Untersuchter Text →
-*-*-
Berlin. Borowski ermittelt im „Tatort“ im Fall um einen getöteten Reformpädagogen. Diese Parallelen gibt es zwischen Realität und Fiktion.
Ein unheimlicher Hund, ein mysteriöser Indianer, ein geheimnisvolles Segelschiff – im „Tatort: Borowski und das Haus am Meer“ haben die Kieler Kommissare Klaus Borowski (Axel Milberg) und Mila Sahin (Almila Bagriacik) mit nahezu traumhaften Begegnungen zu tun. Ihr Fall entpuppt sich als düsteres Familiendrama, in dem das dänische reformpädagogische Projekt um „Ulydighed“ eine große Rolle spielt.
Aber hat es „Ulydighed“ wirklich gegeben? Was hat es mit dem dazugehörigen Internat „Arken“ auf sich? Und muss einem der Name des Toten, Heinrich Flemming, etwas sagen? Wir beantworten die wichtigsten Fragen.
„Tatort“: Gab es das reformpädagogische Konzept „Ulydighed“ wirklich?
Jein. „Ulydighed“ – übrigens das dänische Wort für Ungehorsam – ist kein real existierendes reformpädagogisches Konzept, sondern eine Erfindung für den Kieler „Tatort“. Allerdings hat Drehbuchautor Niki Stein es stark an ein alternatives Schulsystem angelehnt, das in den 1970er Jahren in Dänemark gegründet wurde: Tvind.
Was hat der Tote aus dem „Tatort“, Heinrich Flemming, mit Tvind zu tun?
„Tatort“-Regisseur Niki Stein sagt selbst, er habe sich bei der Figur Heinrich Flemming am Tvind-Gründer Mogens Amdi Petersen orientiert. Der Zuschauer erfährt über Heinrich, dass sein Vater ein grauenvoller Kriegsverbrecher war und er sich bei der reformpädagogischen Bewegung engagiert, um sich von seinem Nazi-Vater abzugrenzen.
Er will Kinder in freier Selbstbestimmung erziehen, statt sie zu willigen Vollstreckern einer menschenverachtenden Ideologie heranzubilden – aber er überzieht es. Er zwingt die Kinder zu einer Freiheit, die sie nicht wollen: Verzicht auf Fürsorge, elterliche Bindung, das Setzen von Grenzen. Letztendlich nötigt er sie sogar zu einer fragwürdigen Freiheit in der Entwicklung ihrer Sexualität.
-*-*-
Datenabschnitt →
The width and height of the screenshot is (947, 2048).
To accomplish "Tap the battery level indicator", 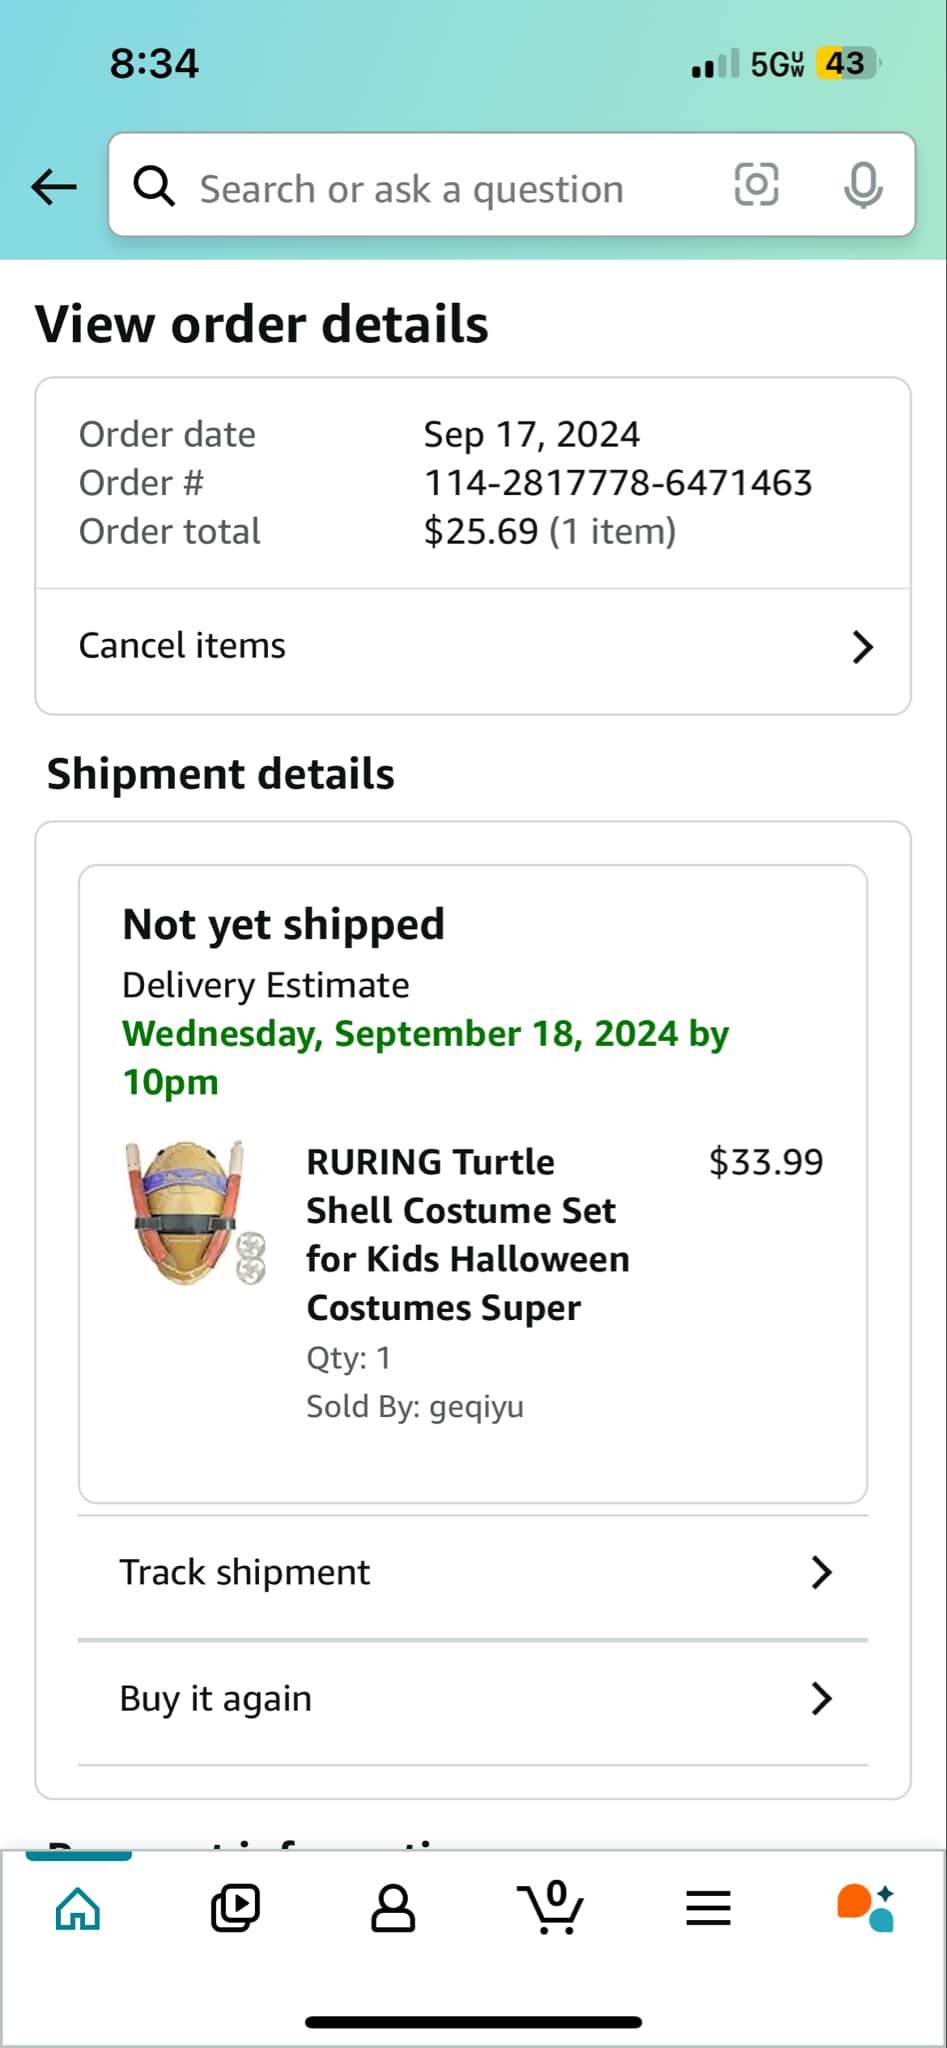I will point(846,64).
-*-*-
Auftrag A →
Warum engagiert sich Heinrich Flemming laut dem Text über den Kieler „Tatort“ in der reformpädagogischen Bewegung?
Auftrag B →
Schreiben Sie aus dem Text über den Kieler „Tatort“ den Abschnitt zwischen „Berlin. Borowski ermittelt“ und „die wichtigsten Fragen.“ wörtlich ab, beide eingeschlossen.

Antwort A →
Sein Vater war ein grauenvoller Kriegsverbrecher, und Heinrich will sich durch sein Engagement von diesem Nazi-Vater abgrenzen. Deshalb möchte er Kinder in freier Selbstbestimmung erziehen, statt sie zu willigen Vollstreckern einer menschenverachtenden Ideologie heranzubilden.

Antwort B →
Berlin. Borowski ermittelt im „Tatort“ im Fall um einen getöteten Reformpädagogen. Diese Parallelen gibt es zwischen Realität und Fiktion.
Ein unheimlicher Hund, ein mysteriöser Indianer, ein geheimnisvolles Segelschiff – im „Tatort: Borowski und das Haus am Meer“ haben die Kieler Kommissare Klaus Borowski (Axel Milberg) und Mila Sahin (Almila Bagriacik) mit nahezu traumhaften Begegnungen zu tun. Ihr Fall entpuppt sich als düsteres Familiendrama, in dem das dänische reformpädagogische Projekt um „Ulydighed“ eine große Rolle spielt.
Aber hat es „Ulydighed“ wirklich gegeben? Was hat es mit dem dazugehörigen Internat „Arken“ auf sich? Und muss einem der Name des Toten, Heinrich Flemming, etwas sagen? Wir beantworten die wichtigsten Fragen.